(Data supplied):

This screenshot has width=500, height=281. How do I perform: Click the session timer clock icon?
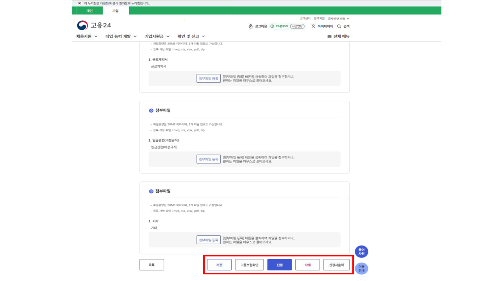(x=272, y=27)
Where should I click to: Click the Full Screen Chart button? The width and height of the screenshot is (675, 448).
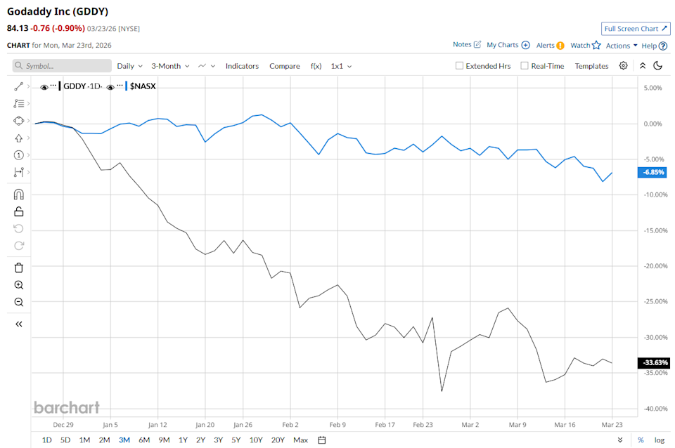pos(636,29)

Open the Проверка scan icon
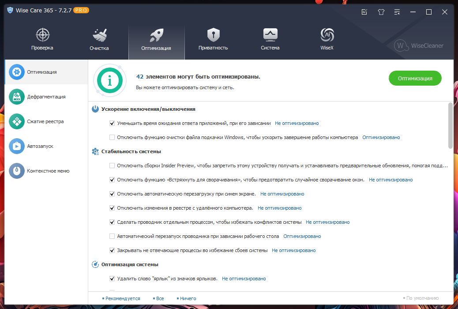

(Directions): Leave out every picture, and write out exactly the lines from the one with "Where should I" through the end of the records above, both ends included.

(Exercise response):
Where should I click to: Click the Full Screen Chart button? The width and height of the screenshot is (675, 448).
pos(636,29)

Open the Проверка scan icon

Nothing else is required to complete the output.